Work task: Repeat exactly the lines from the start of the entries below through the line containing "Ковальчук Марта (129, 148)". Omit the rest.
(Beginning of Dataset content)
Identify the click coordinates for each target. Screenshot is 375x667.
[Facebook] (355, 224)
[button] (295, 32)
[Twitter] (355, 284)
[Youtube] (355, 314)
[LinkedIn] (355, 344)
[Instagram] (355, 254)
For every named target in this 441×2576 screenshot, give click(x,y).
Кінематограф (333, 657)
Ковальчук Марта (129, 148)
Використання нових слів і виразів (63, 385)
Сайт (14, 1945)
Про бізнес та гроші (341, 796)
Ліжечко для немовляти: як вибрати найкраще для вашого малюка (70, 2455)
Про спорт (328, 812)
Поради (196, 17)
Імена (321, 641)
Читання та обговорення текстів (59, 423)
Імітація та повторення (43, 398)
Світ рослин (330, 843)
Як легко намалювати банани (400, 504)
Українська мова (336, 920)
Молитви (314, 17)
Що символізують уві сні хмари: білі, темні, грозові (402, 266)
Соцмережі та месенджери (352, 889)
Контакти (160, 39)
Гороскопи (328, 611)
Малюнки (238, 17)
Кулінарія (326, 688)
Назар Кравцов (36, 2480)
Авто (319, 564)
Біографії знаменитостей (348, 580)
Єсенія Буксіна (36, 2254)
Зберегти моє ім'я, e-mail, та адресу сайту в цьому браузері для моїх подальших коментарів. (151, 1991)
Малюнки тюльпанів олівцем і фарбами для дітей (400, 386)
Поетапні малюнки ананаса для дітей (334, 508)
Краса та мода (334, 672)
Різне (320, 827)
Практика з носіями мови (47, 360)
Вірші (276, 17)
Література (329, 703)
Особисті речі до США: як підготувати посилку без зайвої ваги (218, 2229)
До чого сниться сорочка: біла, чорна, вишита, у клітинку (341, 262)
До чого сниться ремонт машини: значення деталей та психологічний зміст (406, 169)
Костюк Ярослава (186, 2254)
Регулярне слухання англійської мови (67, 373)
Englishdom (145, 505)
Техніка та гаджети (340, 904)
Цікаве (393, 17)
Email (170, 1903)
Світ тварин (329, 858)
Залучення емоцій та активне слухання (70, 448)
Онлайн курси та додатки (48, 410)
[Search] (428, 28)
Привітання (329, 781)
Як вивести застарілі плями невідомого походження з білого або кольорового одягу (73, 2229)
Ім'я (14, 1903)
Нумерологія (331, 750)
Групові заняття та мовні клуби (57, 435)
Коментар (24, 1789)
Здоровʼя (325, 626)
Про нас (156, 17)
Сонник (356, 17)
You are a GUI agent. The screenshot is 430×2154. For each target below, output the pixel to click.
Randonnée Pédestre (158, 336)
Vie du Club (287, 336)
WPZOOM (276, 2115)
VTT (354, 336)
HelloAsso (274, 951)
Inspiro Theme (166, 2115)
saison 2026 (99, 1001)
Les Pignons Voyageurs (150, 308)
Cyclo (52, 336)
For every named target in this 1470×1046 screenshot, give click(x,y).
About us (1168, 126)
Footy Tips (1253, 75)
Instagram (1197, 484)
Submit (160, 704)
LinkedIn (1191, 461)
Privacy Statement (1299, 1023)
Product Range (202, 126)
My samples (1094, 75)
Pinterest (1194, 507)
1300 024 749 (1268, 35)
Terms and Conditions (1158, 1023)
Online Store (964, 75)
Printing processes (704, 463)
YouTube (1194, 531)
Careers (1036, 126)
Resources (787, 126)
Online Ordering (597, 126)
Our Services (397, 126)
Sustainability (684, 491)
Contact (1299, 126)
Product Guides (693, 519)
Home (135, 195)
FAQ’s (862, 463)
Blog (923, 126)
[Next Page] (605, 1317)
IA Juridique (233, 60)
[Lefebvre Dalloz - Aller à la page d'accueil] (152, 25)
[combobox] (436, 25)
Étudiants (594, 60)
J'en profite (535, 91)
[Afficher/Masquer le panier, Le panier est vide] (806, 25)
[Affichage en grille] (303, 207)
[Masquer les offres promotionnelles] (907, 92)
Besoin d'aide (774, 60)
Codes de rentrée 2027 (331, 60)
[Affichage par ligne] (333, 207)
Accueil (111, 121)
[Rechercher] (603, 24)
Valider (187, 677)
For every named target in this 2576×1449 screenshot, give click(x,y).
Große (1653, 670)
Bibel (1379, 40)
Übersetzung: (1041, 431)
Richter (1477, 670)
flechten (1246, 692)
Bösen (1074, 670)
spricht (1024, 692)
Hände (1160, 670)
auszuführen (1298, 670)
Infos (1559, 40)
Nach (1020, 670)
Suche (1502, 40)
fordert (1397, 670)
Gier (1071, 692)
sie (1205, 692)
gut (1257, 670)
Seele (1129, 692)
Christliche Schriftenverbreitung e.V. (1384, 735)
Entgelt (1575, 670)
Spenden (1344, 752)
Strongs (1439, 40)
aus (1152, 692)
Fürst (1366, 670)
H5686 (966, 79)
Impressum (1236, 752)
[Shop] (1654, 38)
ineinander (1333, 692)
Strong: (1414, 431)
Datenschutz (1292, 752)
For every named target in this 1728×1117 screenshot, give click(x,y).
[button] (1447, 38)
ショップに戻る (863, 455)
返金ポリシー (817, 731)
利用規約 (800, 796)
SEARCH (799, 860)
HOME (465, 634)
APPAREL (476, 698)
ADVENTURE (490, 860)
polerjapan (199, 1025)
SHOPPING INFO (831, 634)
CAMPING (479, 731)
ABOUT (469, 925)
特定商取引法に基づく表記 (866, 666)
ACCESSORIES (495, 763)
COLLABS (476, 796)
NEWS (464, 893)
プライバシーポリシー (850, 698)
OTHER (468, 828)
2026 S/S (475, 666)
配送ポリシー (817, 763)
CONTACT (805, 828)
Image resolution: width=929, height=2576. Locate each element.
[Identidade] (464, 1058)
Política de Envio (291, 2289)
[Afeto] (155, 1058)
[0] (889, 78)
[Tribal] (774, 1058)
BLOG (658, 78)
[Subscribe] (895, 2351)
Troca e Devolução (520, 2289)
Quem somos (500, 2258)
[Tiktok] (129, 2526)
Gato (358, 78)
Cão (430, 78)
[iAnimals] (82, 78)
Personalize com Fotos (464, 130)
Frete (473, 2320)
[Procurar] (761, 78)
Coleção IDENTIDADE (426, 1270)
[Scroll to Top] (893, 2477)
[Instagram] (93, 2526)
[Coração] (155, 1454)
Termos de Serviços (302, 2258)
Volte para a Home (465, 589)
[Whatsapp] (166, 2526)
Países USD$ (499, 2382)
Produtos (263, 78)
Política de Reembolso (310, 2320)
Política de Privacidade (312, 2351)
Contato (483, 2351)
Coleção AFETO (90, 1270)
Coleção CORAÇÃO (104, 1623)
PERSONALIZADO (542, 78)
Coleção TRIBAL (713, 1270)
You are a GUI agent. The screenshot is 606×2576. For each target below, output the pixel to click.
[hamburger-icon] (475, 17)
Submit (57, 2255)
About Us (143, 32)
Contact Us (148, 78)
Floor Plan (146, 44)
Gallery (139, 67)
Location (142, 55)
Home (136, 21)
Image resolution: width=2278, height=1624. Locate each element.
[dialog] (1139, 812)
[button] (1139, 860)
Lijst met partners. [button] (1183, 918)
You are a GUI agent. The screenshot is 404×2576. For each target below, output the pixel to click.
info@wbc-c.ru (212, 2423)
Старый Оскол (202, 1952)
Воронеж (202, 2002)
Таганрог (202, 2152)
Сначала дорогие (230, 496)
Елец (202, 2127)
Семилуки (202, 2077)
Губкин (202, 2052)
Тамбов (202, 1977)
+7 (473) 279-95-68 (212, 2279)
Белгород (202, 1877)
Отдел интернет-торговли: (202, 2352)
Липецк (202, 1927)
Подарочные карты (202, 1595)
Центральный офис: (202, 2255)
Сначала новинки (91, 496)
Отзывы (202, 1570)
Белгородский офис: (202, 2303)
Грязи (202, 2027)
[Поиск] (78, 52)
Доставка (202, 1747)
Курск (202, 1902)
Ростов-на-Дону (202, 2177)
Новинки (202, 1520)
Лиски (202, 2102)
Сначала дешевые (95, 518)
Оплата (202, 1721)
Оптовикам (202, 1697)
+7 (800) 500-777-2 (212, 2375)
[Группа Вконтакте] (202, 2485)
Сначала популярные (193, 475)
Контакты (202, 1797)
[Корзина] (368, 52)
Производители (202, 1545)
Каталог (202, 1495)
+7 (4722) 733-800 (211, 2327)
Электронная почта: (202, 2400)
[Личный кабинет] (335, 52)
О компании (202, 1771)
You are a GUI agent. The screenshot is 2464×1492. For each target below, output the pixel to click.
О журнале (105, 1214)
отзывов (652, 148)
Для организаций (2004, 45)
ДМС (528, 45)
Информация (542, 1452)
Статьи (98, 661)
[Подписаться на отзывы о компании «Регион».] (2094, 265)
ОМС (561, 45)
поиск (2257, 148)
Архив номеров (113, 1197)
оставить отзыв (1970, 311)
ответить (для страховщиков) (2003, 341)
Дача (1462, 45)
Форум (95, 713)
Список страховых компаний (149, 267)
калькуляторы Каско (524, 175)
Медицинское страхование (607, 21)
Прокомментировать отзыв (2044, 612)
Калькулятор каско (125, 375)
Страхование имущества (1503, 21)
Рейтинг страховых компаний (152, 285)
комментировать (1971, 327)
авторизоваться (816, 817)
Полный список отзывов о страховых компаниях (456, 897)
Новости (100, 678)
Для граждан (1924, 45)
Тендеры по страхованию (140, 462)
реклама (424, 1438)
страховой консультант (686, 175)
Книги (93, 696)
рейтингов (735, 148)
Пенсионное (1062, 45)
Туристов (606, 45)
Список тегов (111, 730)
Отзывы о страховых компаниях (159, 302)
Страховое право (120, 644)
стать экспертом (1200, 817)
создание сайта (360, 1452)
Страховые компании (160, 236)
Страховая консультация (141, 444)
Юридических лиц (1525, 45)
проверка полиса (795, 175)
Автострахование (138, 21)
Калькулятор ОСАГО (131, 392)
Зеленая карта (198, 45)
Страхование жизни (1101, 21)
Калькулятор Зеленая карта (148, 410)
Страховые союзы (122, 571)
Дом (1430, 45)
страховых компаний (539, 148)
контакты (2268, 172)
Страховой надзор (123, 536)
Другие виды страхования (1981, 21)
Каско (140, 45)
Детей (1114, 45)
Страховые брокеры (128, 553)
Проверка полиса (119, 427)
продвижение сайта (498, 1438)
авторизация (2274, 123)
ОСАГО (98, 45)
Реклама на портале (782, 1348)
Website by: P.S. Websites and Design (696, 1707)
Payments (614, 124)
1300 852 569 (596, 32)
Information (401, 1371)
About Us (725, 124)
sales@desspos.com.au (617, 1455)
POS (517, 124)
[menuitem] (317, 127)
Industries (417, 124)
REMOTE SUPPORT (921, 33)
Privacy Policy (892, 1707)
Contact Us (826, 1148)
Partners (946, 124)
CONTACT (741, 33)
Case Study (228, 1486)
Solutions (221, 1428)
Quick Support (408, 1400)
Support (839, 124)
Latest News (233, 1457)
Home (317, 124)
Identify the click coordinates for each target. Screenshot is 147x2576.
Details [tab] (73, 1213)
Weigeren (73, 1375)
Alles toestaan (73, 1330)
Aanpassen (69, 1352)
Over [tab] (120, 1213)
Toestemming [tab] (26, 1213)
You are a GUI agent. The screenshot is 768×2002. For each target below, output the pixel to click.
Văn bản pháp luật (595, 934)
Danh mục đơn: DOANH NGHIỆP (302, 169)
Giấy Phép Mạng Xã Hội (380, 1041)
(End of Dataset content)
Worked solution:
Identify the click coordinates for each target. Screenshot is 375x667.
[Facebook] (355, 224)
[button] (295, 32)
[Twitter] (355, 284)
[Youtube] (355, 314)
[LinkedIn] (355, 344)
[Instagram] (355, 254)
For every named target in this 441×2576 screenshot, give click(x,y).
Кінематограф (333, 657)
Ковальчук Марта (129, 148)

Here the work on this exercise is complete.